814 Intermediate

814-kmp-pattern-matching — KMP Pattern Matching

Functional Programming

Tutorial Video

Text description (accessibility)

This video demonstrates the "814-kmp-pattern-matching — KMP Pattern Matching" functional Rust example. Difficulty level: Intermediate. Key concepts covered: Functional Programming. Knuth-Morris-Pratt (1977) finds all occurrences of a pattern in a text in O(n+m) time, avoiding redundant comparisons. Key difference from OCaml: 1. **LPS computation**: Both languages implement the same KMP failure function loop; the logic is language

Tutorial

The Problem

Knuth-Morris-Pratt (1977) finds all occurrences of a pattern in a text in O(n+m) time, avoiding redundant comparisons. Naive search backtracks to the beginning on mismatch; KMP uses the Failure Function (LPS array) to skip ahead. It is used in grep, text editors (search/replace), network intrusion detection systems (signature matching), and bioinformatics (exact sequence matching). KMP is the foundational substring search algorithm that all others build upon.

🎯 Learning Outcomes

• Compute the LPS (Longest Proper Prefix-Suffix) array for a pattern in O(m)
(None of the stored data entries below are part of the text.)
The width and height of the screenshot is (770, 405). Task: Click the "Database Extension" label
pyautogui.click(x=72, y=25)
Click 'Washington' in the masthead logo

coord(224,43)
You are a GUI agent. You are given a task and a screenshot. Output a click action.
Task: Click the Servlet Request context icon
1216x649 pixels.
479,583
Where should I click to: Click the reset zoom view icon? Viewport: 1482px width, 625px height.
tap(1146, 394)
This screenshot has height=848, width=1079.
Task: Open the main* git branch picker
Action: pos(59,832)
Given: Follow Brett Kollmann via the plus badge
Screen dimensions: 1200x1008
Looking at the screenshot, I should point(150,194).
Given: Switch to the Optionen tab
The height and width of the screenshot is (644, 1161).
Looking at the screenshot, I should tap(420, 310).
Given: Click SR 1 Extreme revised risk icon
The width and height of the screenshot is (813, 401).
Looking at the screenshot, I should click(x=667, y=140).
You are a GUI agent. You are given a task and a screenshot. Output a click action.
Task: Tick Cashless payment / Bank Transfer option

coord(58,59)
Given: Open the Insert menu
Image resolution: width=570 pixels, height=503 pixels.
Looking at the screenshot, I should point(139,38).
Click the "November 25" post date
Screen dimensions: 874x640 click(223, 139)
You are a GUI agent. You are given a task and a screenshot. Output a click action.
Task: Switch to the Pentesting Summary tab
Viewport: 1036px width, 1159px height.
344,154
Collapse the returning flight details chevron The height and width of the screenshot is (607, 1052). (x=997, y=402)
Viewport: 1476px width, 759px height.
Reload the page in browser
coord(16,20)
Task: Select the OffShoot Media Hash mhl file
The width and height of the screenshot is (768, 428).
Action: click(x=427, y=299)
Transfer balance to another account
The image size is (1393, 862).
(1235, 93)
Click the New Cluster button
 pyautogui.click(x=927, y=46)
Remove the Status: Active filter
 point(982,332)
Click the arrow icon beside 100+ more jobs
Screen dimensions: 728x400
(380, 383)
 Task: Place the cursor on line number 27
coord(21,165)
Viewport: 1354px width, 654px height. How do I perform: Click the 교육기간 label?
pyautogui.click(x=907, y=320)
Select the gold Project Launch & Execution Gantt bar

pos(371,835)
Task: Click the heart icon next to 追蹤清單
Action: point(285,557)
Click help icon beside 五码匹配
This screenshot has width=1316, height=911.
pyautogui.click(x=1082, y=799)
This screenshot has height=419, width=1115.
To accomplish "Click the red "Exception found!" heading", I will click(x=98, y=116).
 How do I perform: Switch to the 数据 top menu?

• Use the LPS array to avoid re-examining characters in the text

• Implement kmp_search returning all starting positions of pattern occurrences

• Understand the invariant: at each mismatch, jump to lps[j-1] to skip known matches

• Compare with naive O(nm) search and Boyer-Moore O(n/m) average

Code Example

#![allow(clippy::all)]
//! # KMP Pattern Matching
pub fn compute_lps(pattern: &str) -> Vec<usize> {
    let p: Vec<char> = pattern.chars().collect();
    let m = p.len();
    let mut lps = vec![0; m];
    let mut len = 0;
    let mut i = 1;
    while i < m {
        if p[i] == p[len] {
            len += 1;
            lps[i] = len;
            i += 1;
        } else if len != 0 {
            len = lps[len - 1];
        } else {
            lps[i] = 0;
            i += 1;
        }
    }
    lps
}
pub fn kmp_search(text: &str, pattern: &str) -> Vec<usize> {
    let t: Vec<char> = text.chars().collect();
    let p: Vec<char> = pattern.chars().collect();
    let (n, m) = (t.len(), p.len());
    if m == 0 {
        return vec![];
    }
    let lps = compute_lps(pattern);
    let mut results = vec![];
    let (mut i, mut j) = (0, 0);
    while i < n {
        if t[i] == p[j] {
            i += 1;
            j += 1;
        }
        if j == m {
            results.push(i - j);
            j = lps[j - 1];
        } else if i < n && t[i] != p[j] {
            if j != 0 {
                j = lps[j - 1];
            } else {
                i += 1;
            }
        }
    }
    results
}
#[cfg(test)]
mod tests {
    use super::*;
    #[test]
    fn test_kmp() {
        assert_eq!(kmp_search("ABABDABACDABABCABAB", "ABABCABAB"), vec![10]);
    }
}

(* KMP Pattern Matching — O(n+m) *)

let build_prefix pattern =
  let m  = String.length pattern in
  let pi = Array.make m 0 in
  let k  = ref 0 in
  for i = 1 to m - 1 do
    while !k > 0 && pattern.[!k] <> pattern.[i] do
      k := pi.(!k - 1)
    done;
    if pattern.[!k] = pattern.[i] then incr k;
    pi.(i) <- !k
  done;
  pi

let kmp_search text pattern =
  let n = String.length text in
  let m = String.length pattern in
  if m = 0 then []
  else begin
    let pi      = build_prefix pattern in
    let matches = ref [] in
    let q       = ref 0 in
    for i = 0 to n - 1 do
      while !q > 0 && pattern.[!q] <> text.[i] do
        q := pi.(!q - 1)
      done;
      if pattern.[!q] = text.[i] then incr q;
      if !q = m then begin
        matches := (i - m + 1) :: !matches;
        q       := pi.(m - 1)
      end
    done;
    List.rev !matches
  end

let () =
  let text    = "aabaacaadaabaaba" in
  let pattern = "aaba" in
  let matches = kmp_search text pattern in
  Printf.printf "Text:    %S\n" text;
  Printf.printf "Pattern: %S\n" pattern;
  Printf.printf "Matches at positions: [%s]\n"
    (String.concat "; " (List.map string_of_int matches));

  let matches2 = kmp_search "abcabcabc" "abc" in
  Printf.printf "\"abc\" in \"abcabcabc\": [%s]\n"
    (String.concat "; " (List.map string_of_int matches2))

Key Differences

LPS computation: Both languages implement the same KMP failure function loop; the logic is language-independent.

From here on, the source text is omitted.